Information: Begin

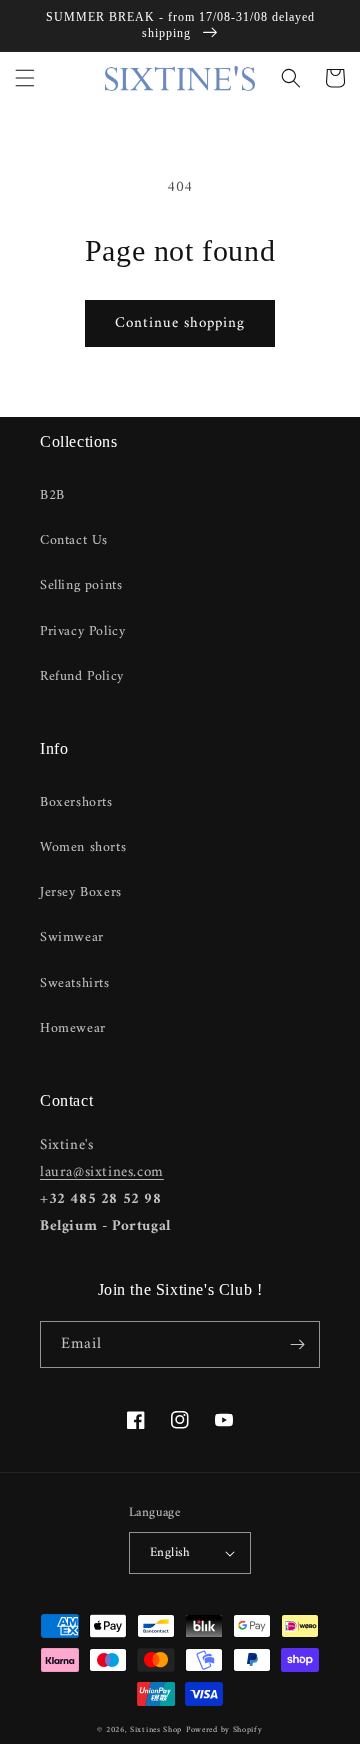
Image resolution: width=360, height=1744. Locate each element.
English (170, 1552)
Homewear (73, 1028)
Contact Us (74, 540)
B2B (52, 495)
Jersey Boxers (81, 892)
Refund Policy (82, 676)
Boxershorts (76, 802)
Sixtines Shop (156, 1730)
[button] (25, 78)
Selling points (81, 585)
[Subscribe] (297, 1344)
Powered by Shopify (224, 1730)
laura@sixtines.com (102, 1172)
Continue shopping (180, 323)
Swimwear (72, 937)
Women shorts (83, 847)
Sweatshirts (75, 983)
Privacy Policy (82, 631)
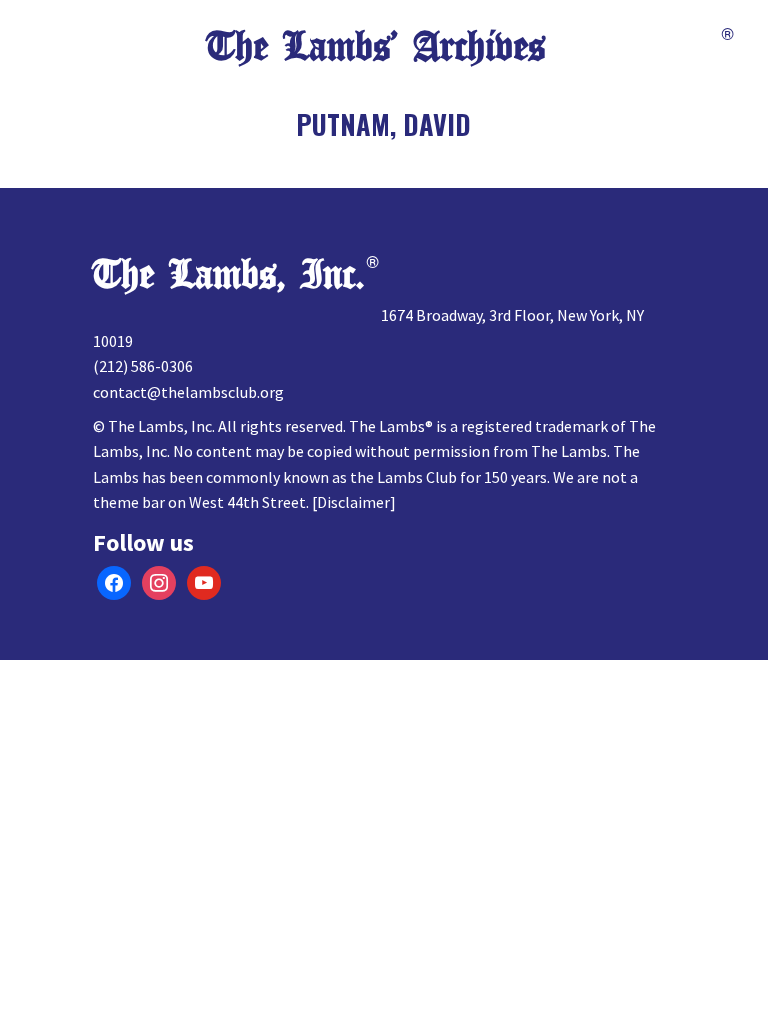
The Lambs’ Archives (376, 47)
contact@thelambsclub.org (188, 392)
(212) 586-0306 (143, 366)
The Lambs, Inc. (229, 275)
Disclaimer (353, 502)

Information: End
Information: Begin

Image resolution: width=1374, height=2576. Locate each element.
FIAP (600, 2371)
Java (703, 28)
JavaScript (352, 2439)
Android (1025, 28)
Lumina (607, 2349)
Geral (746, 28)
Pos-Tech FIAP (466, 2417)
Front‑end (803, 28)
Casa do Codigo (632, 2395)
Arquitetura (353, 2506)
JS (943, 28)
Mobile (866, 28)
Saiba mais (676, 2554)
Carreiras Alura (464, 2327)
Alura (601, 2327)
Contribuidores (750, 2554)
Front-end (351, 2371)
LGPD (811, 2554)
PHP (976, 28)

Information: End
Information: Begin

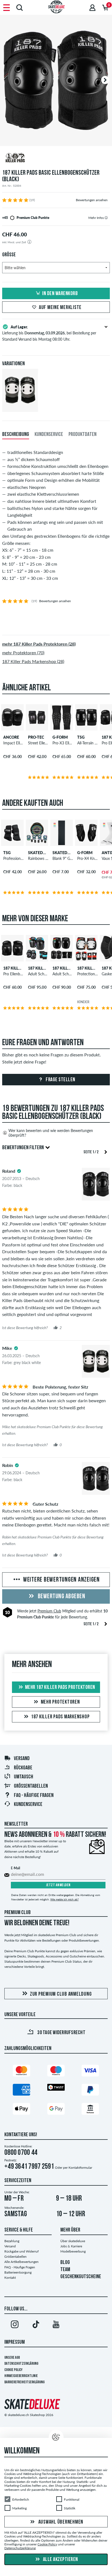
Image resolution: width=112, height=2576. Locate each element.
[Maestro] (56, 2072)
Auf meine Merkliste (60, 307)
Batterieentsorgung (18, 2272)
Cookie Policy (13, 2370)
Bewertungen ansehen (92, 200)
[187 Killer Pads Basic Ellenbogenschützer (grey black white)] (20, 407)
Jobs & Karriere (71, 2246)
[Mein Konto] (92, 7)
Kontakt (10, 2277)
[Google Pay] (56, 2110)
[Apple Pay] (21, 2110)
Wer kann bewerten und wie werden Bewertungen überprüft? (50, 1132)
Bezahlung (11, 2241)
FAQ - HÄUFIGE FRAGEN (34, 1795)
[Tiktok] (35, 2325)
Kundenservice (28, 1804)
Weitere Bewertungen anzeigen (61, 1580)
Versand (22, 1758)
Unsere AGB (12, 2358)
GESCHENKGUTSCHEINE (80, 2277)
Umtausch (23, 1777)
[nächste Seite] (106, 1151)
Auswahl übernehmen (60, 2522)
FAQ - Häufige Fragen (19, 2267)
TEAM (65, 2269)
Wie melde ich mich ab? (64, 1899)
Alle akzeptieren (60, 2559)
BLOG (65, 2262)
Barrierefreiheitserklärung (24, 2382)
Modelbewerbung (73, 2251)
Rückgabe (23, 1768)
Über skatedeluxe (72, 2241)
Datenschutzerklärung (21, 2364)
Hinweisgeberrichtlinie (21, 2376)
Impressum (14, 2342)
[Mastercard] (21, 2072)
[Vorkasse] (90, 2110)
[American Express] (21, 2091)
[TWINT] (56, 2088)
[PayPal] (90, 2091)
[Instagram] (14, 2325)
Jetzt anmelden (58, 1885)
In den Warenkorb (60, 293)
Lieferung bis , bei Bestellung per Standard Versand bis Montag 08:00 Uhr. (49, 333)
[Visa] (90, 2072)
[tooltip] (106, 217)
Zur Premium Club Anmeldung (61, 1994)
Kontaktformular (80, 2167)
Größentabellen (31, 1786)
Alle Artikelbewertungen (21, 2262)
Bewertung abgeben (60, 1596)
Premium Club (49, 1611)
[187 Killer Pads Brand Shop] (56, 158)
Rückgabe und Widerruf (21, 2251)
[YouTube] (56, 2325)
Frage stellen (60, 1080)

Information: End

The task:
Would you restate, exactly and with no pictures, the lines of the entries above from the one containing "Powered by Shopify (224, 1730)" through the one containing "Disclaimer (353, 502)"?

Result of this exercise:
Powered by Shopify (224, 1730)
laura@sixtines.com (102, 1172)
Continue shopping (180, 323)
Swimwear (72, 937)
Women shorts (83, 847)
Sweatshirts (75, 983)
Privacy Policy (82, 631)
The Lambs’ Archives (376, 47)
contact@thelambsclub.org (188, 392)
(212) 586-0306 (143, 366)
The Lambs, Inc. (229, 275)
Disclaimer (353, 502)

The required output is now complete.